[Start Selection]
Interesting article Billy.  I have started reviewing real clear politics 
occasionally, after seeing the articles you have presented to the RC group.

Chris 

 

 

From: BILROJ via Centroids: The Center of the Radical Centrist Community 
[mailto:[email protected]] 
Sent: Tuesday, May 24, 2016 12:40 PM
To: [email protected]
Cc: [email protected]
Subject: [RC] Walter Russell Mead on the 2016 election

 

The American Interest

published in Real Clear Politics

May 24, 2016

 

 

 

The Meaning of Mr. Trump 

Walter Russell Mead

What energizes the Trump phenomenon is the power of “NO!”: people who think the 
train is about to head off a cliff want to pull the emergency cord that stops 
the train even if they don’t know what happens next.

 

 

The punditocracy whipped itself up into a a hot frenzy over the weekend about 
Mr. Trump’s recent rise in the polls against Secretary Clinton, with the RCP 
average showing the presumptive Republican nominee with a statistically 
meaningless but eye-catching lead of 0.2 percent. But there is less here than 
meets the eye. Trump is benefitting from the normal phenomenon of GOP voters 
rallying around the standard bearer now that his nomination is all but certain. 
Clinton meanwhile is still mired in the contest with Sanders. Once the 
nomination fight is over, she should also get a bump.We aren’t going to get 
into the horse race punditry here; the U.S. press burns through vast resources 
of energy and time over-reporting and over-analyzing every random twist in a 
grossly over-hyped presidential campaign season that now stretches out across 
two of every four years. The country would be much better off if both news 
writers and news readers paid less attention to the horse race and more 
attention to the events and trends that are reshaping the world—and that will 
have more impact on the next four years than the personality of the person 
elected to occupy the Oval Office.
[End Selection]
[Start Data shown]
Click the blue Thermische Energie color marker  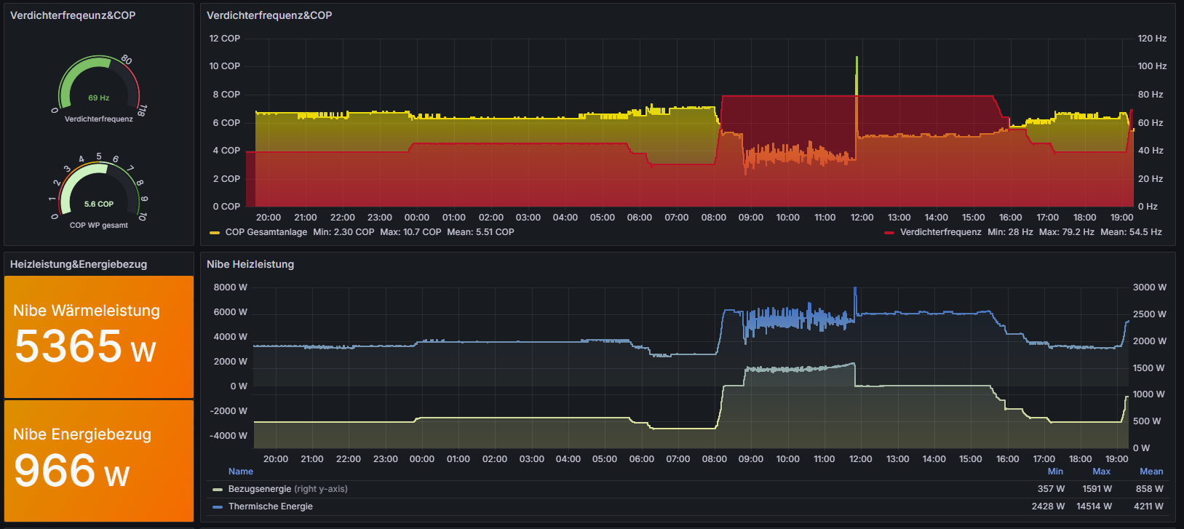(x=218, y=507)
[End Data shown]
- What to work on:
**a.** In the election email, what lead did the RCP average show for the presumptive Republican nominee?
**b.** Copy the part of the election email starting at "What energizes the" and ending at "what happens next.".
The data has no connection to the election email.

- Outputs by task:
**a.** A lead of 0.2 percent.

**b.**
What energizes the Trump phenomenon is the power of “NO!”: people who think the 
train is about to head off a cliff want to pull the emergency cord that stops 
the train even if they don’t know what happens next.